I'm trying to do the following exercise
Let $(X_1,...,X_n)$ be a random sample from an $N(\mu, \sigma^2)$ distribution with $\mu$ and $\sigma$ unknown. Assuming $n>3$, find a minimum variance unbiased estimator for $\mu^2/\sigma^2$.
I think I need to find an unbiased estimator $g$ for $\mu^2/\sigma^2$ and then compute the conditional expectation $E(g| \sum x_i, \sum x_i^2)$. At the moment I'm not sure even how to write down the preliminary estimator.
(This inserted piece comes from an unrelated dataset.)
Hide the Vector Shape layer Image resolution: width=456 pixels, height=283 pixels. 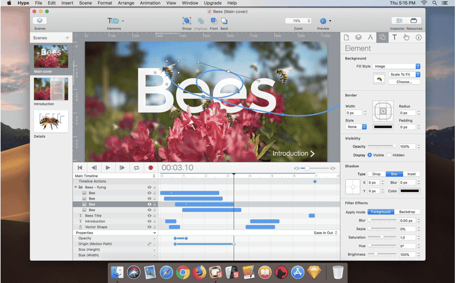tap(149, 227)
By the LLN, the fraction $\theta^*=\frac{\left(\overline X\right)^2}{S^2}$ is a consistent estimate for $\theta=\frac{\mu^2}{\sigma^2}$. Here $$S^2=\frac{1}{n-1}\sum \left(X_i-\overline X\right)^2=\frac{n}{n-1}\left(\overline {X^2}-\left(\overline X\right)^2\right).$$
Let us find bias of this estimate: $\overline X$ and $S^2$ are independent, $$\overline X \sim N\left(\mu,\frac{\sigma^2}{n}\right) \text{ and } \frac{(n-1)S^2}{\sigma^2}\sim \chi^2_{n-1}. $$ Note also that $$\mathbb E\left[\frac{1}{\chi^2_{n-1}}\right]=\frac{1}{n-3}$$
Therefore $$ \mathbb E[\theta^*]=\mathbb E\left[\frac{\bigl(\overline X\bigr)^2}{S^2}\right] = \mathbb E\left[\bigl(\overline X\bigr)^2\right]\cdot \mathbb E\left[\frac{1}{\frac{(n-1)S^2}{\sigma^2}}\right]\cdot\frac{n-1}{\sigma^2} $$ $$ =\left(\mu^2+\frac{\sigma^2}{n}\right)\cdot \frac{1}{n-3}\cdot\frac{n-1}{\sigma^2} = \frac{n-1}{n-3}\left(\frac{\mu^2}{\sigma^2}+\frac1n\right). $$ Therefore $$\theta^{**}=\frac{n-3}{n-1}\theta^*-\frac1n$$ is the unbiased estimate for $\theta=\frac{\mu^2}{\sigma^2}$.